ACTIVITY: Copy every record below exactly, leaving out any pictures.

[Saved data entries]
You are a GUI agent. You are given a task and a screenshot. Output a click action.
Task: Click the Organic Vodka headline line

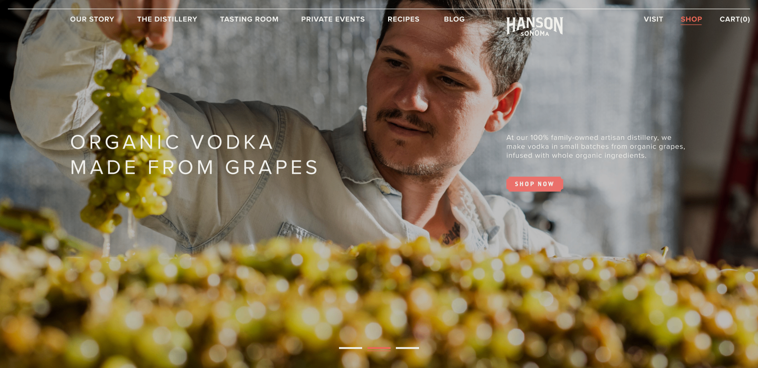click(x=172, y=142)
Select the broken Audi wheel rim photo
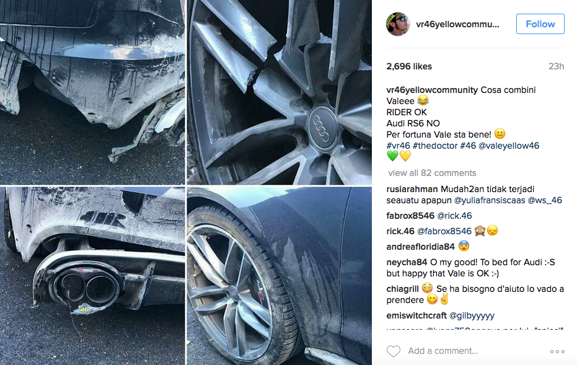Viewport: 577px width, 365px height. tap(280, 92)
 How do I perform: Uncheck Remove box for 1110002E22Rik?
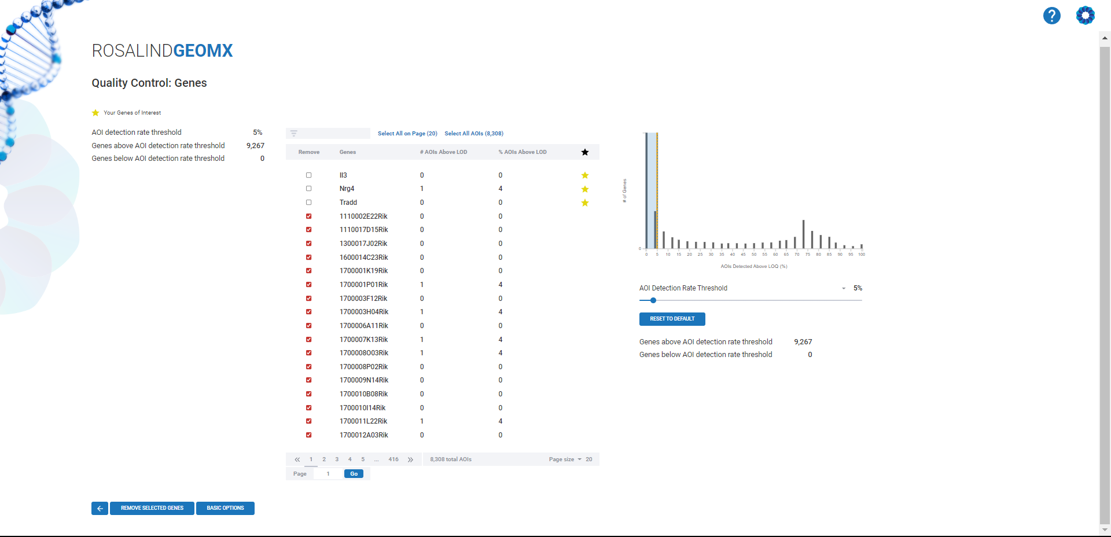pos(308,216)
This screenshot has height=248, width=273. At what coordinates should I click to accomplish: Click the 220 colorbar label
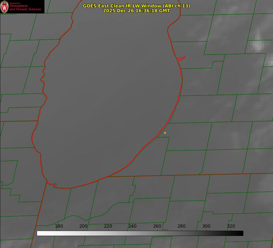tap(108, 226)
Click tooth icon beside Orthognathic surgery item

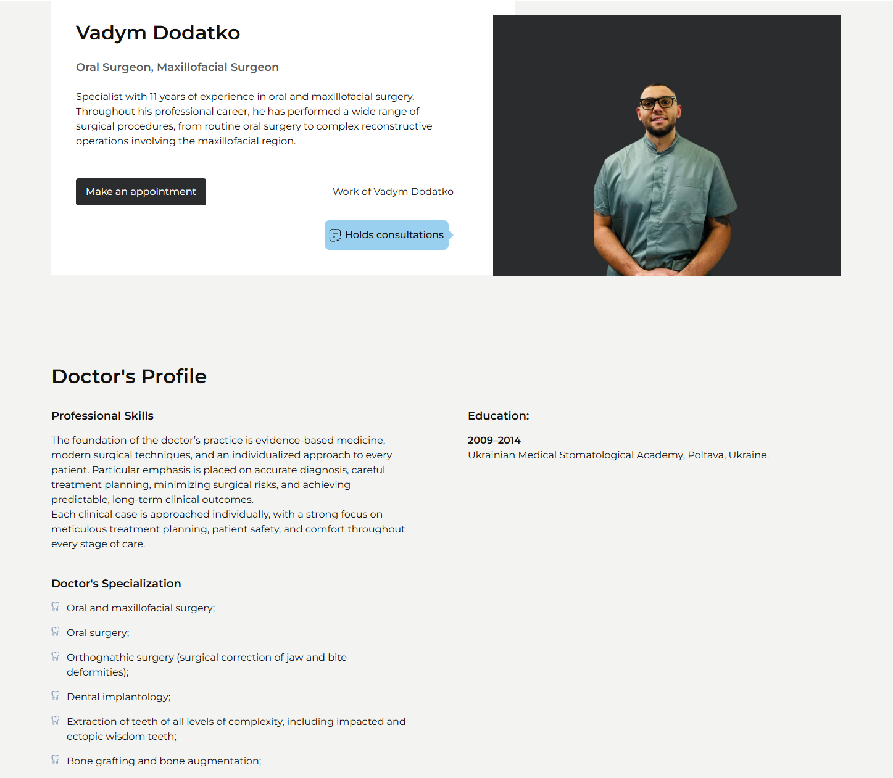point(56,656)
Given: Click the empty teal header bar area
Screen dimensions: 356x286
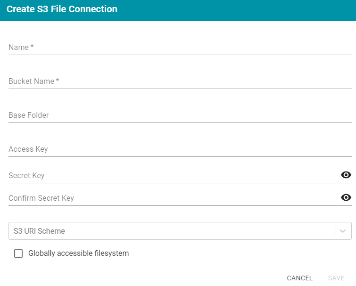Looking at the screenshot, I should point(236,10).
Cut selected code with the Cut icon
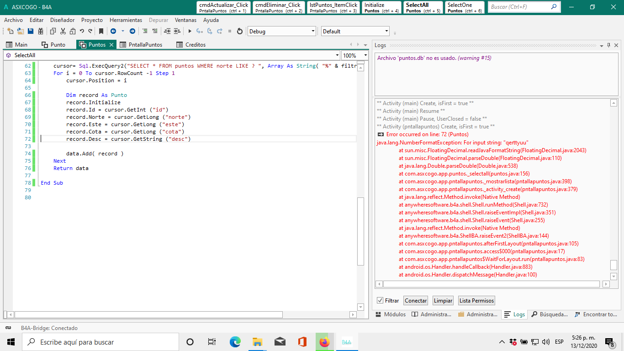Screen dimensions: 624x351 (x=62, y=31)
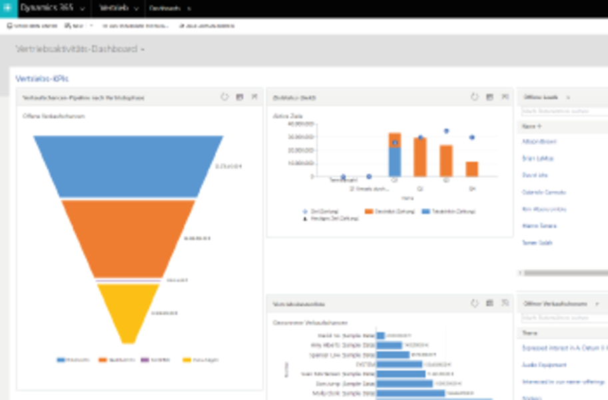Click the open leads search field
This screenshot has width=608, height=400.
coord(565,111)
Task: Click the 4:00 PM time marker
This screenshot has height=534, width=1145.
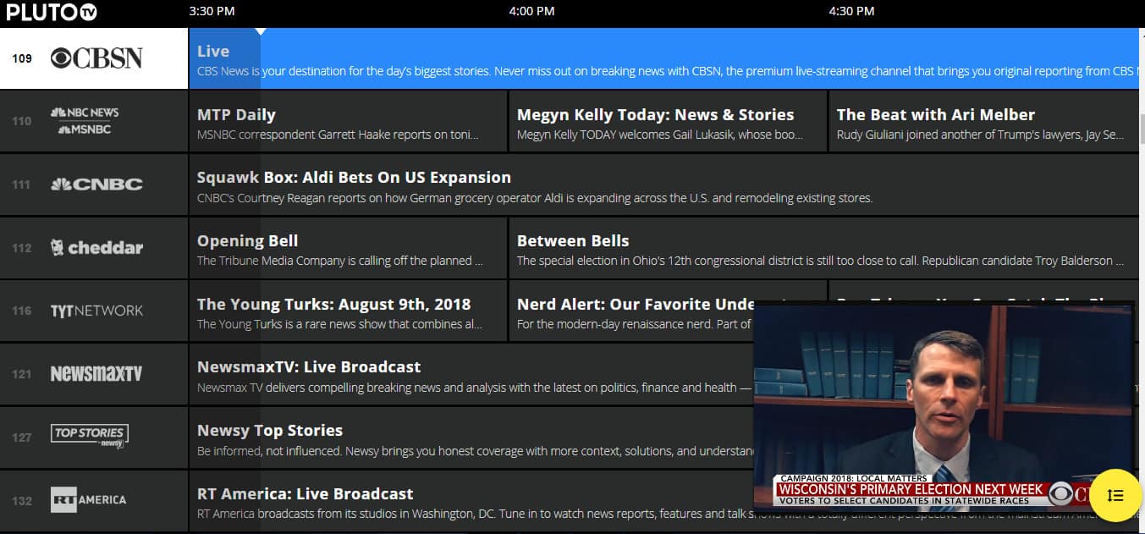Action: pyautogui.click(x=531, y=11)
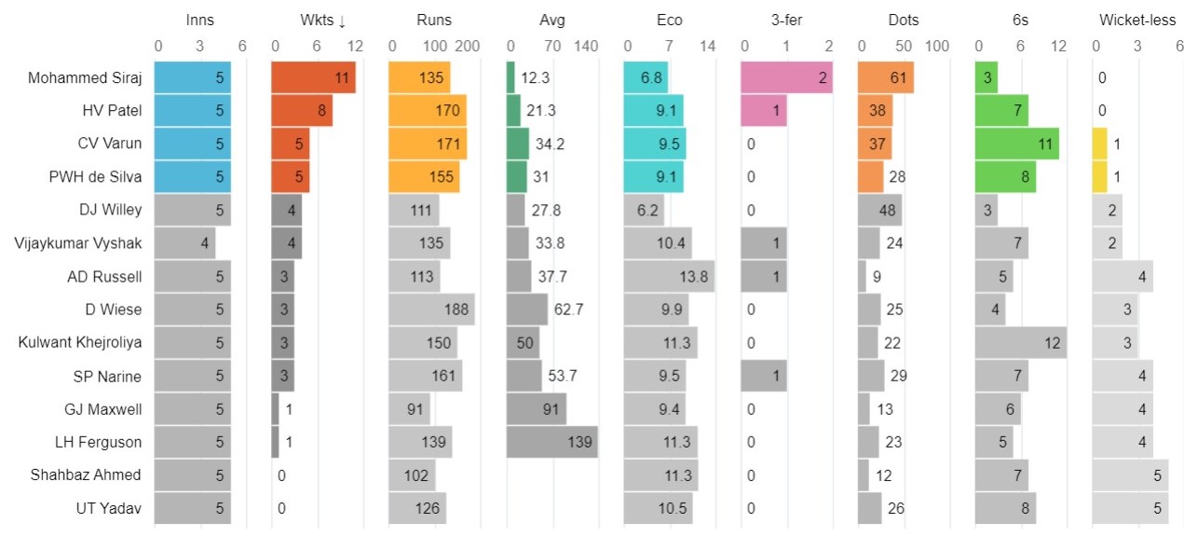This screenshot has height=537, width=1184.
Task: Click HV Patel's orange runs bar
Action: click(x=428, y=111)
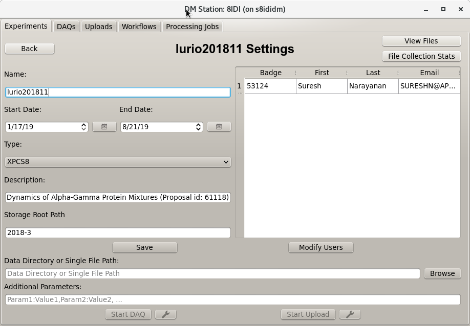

YOUR RESPONSE:
You are a GUI agent. You are given a task and a screenshot. Output a click action.
Task: Click the Organic Vodka headline line

click(x=172, y=142)
Select the broken Audi wheel rim photo
Viewport: 577px width, 365px height. tap(280, 92)
 How do I perform: Uncheck Remove box for 1110002E22Rik?
pos(308,216)
This screenshot has height=248, width=273. At what coordinates should I click to accomplish: Click the 220 colorbar label
tap(108, 226)
Click tooth icon beside Orthognathic surgery item

point(56,656)
Given: Click the empty teal header bar area
Screen dimensions: 356x286
Looking at the screenshot, I should point(236,10).
Cut selected code with the Cut icon
Screen dimensions: 624x351 (x=62, y=31)
Click the open leads search field
This screenshot has width=608, height=400.
coord(565,111)
Task: Click the 4:00 PM time marker
This screenshot has height=534, width=1145.
Action: pyautogui.click(x=531, y=11)
This screenshot has height=537, width=1184.
Task: Click HV Patel's orange runs bar
Action: click(x=428, y=111)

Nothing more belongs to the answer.